Dubai's wealth and the greening of the Emirates
Contemporary Review, July, 1995 by Habeeb Salloum
Dubai is the second leading oil producer of the United Arab Emirates' seven states, but much of its wealth is founded on a free economy which is ever on the increase. Between 1986 and 1993, non-oil trade grew at an annual rate of more than 17 per cent to reach $17.5 billion.
In commerce, Dubai is fast becoming the principal city for business and trade in the oil-rich Gulf region. Almost every world shipping company sails into its huge ultra-modern harbour and more than sixty airlines stop in its international airport - second only to Tokyo in the number of daily transit passengers.
Situated between the East and West, the city has for centuries been a convenient stopping off point for global traders. Ever-increasingly prosperous and politically stable, this dynamic UAE state has a trading image established by being involved in commerce for many years.
Since the Medieval Ages, vessels, from the ancient dhows to today's huge merchant ships, have crowded the city's 10 mile long Creek.
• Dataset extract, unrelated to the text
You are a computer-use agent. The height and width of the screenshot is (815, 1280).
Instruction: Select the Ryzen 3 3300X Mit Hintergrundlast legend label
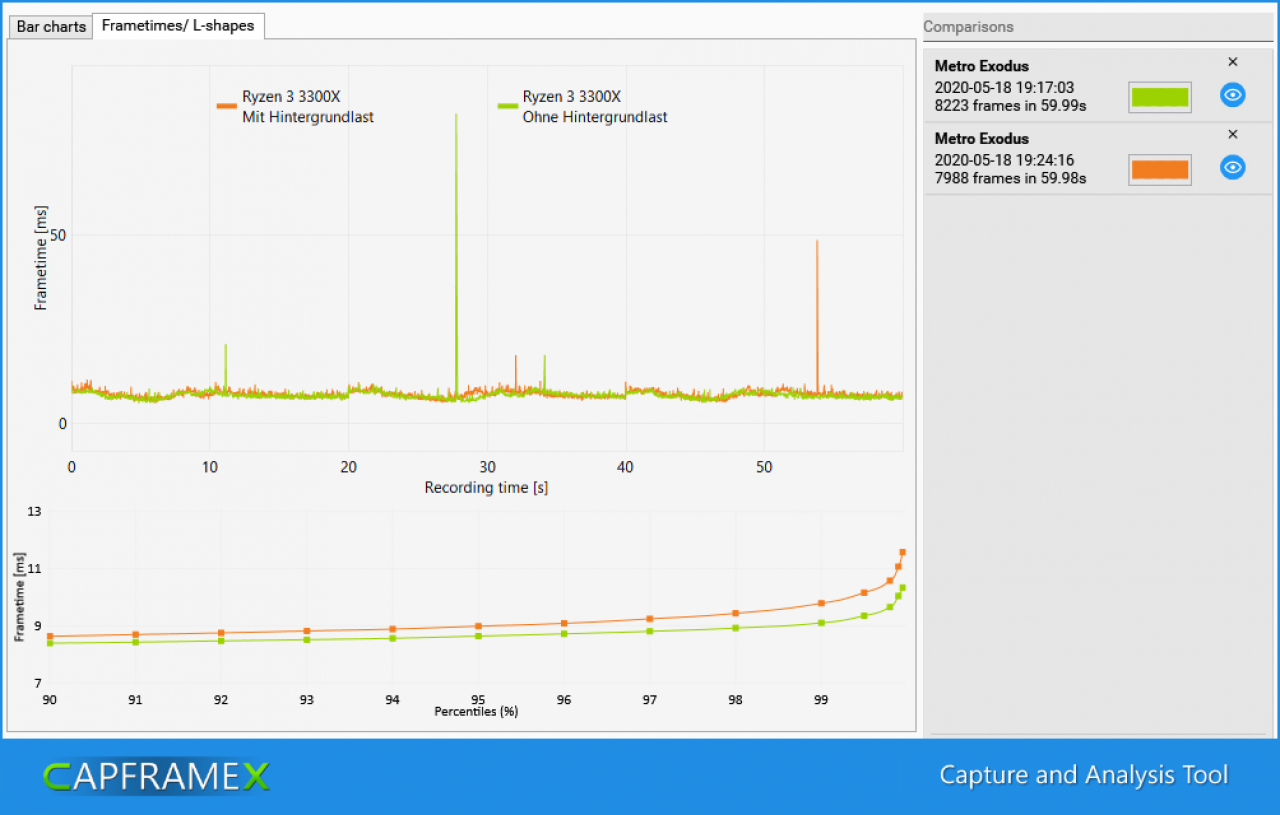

In the past, goods from the Far East, Indian sub-continent and Africa - a fair amount smuggled - were unloaded and carried by camel caravans to the desert hinterland and beyond.
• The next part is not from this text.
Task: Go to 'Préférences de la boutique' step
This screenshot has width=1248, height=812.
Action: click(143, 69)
Today, the pattern of trade has greatly increased and somewhat changed. Besides being an importer, Dubai has now become one of the major re-export centres in the world, serving a market of one billion people, covering the Middle East, the republics of the former Soviet Union, East and South Africa and the countries of the Indian sub-continent. The end of the Cold War has dramatically raised Dubai's contacts with the countries of the former Soviet Union, creating an influx of visitors who spend $1 billion annually in the UAE.
What has set Dubai on the road to progress and affluence is a buoyant and prosperous domestic market and the astuteness and entrepreneurial ethos of its people, developed from their long trading heritage. According to Sultan Ben Sulayem, Chairman of Dubai Port Authority, Dubai traders are shrewd businessmen who have always been able to trade well beyond the geography of the Gulf area.
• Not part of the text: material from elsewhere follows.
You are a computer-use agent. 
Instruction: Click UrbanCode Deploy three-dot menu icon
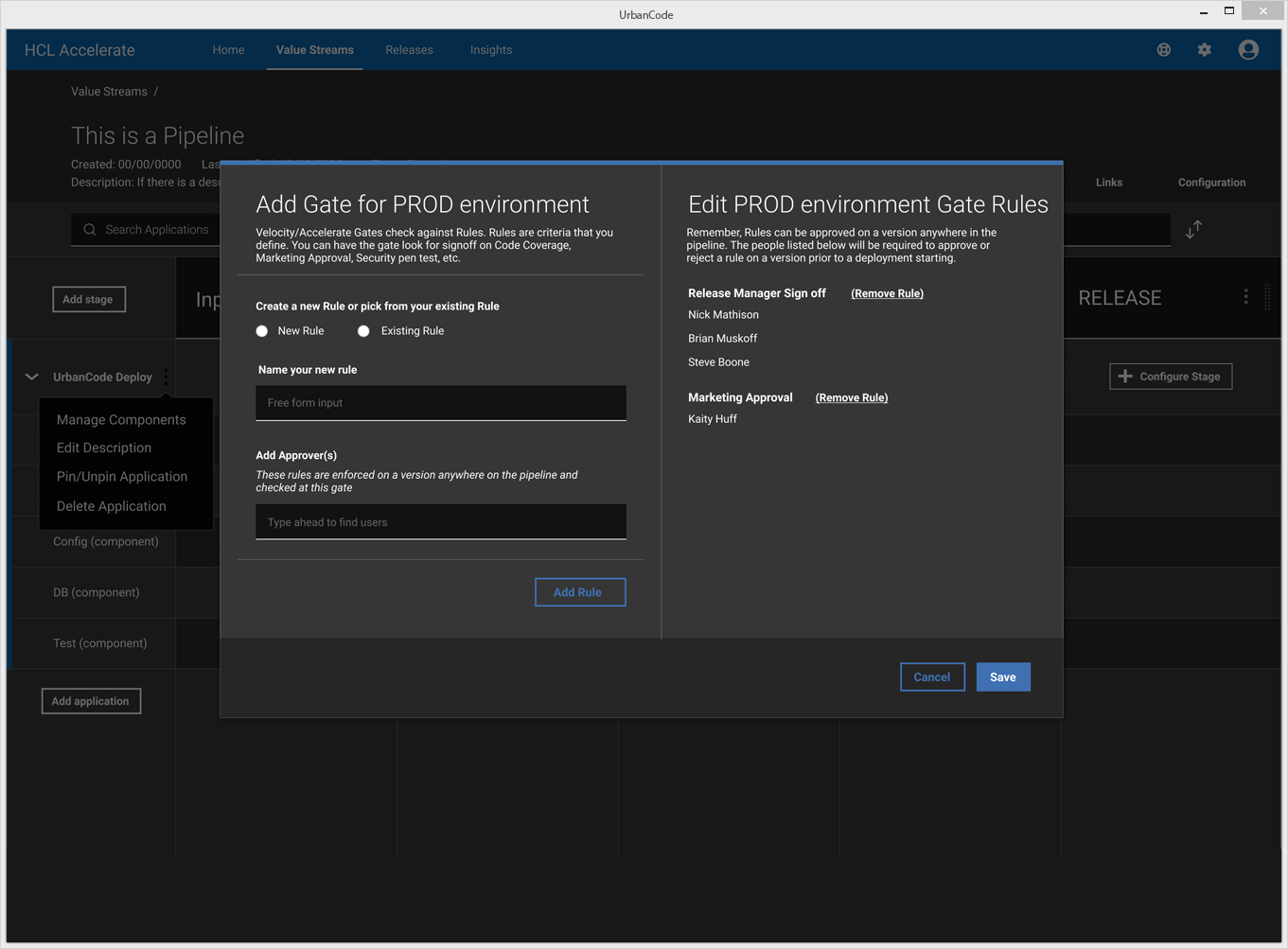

This inherited ability for commerce by its people is complemented by the far-sightedness of its rulers who, when the modest revenue of oil began to flow in, used the wealth to build an excellent infrastructure for their state.
In addition, the government's enthusiasm in slashing red tape, which plagues businesses in many parts of the world, greatly facilitated the luring in of much foreign investment. Of course, what also helped immensely were that profits and incomes were free from taxation, foreign exchange controls were non-existent and there was a fully convertible currency.
Industrialists and all types of other businessmen wishing to trade, invest or establish factories will find that Dubai has excellent up-to-date telecommunication systems with the outside world. Telephone, telex and fax services are very efficient. There is direct dialling to 203 countries and major international couriers are well represented and offer competitive rates.
Sophisticated facilities of all kinds abound. There are a wide range of skilled labourers and a tolerant social environment in which to work. English ranks at par with Arabic and superb leisure conveniences, like the three golf courses, fine white-sandy beaches, top class accommodation, superb eating places, lively entertainment and spirited nightlife, ensure that investors rarely have difficulty in attracting suitable staffs from all over the world.
For investors, topping all these drawing cards is Jebel Ali, one of the largest free ports in the world. Joined with Port Rashid under the Dubai Port Authority, Jebel Ali's 67 berths, occupying almost 10 miles of quays, along with Rashid's 35 berths, boast excellent handling facilities and a reputation for being the most efficient ports between the Far East and Europe. Built in the 1970's to maintain Dubai's commercial eminence, they handle, yearly, around two million tons of cargo. In container activity, they are among the world's top ten in terms of berths and top 20 in container traffic.
The heart of an expanding commercial world-centre, Jebel Ali, with its largest man-made harbour in the Middle East, has been made very inviting for commerce by the laws enacted to draw in business. Any newly established firm in the Free Zone has 15 years of freedom from taxation and this can be renewed for a further 15 years. In addition, the company can be 100 per cent foreign owned - outside the Zone, 51 per cent local participation is required - and is exempt from foreign duties. There are no taxes, either corporate or personal, and a 100 per cent repatriation of both profits and capital are permitted.
Energy is abundant and inexpensive and there is a high level of administrative support from the Free Zone Authority. Also, to facilitate the flow of goods, there is a fast intercontinental road network connecting the free zones of Oman, Saudi Arabia, Qatar, Bahrain and Kuwait. These investment temptations have already attracted over 750 large companies m expected to rise to 1,200 by the year 2,000 - like Black and Decker, Sony and other well-known firms.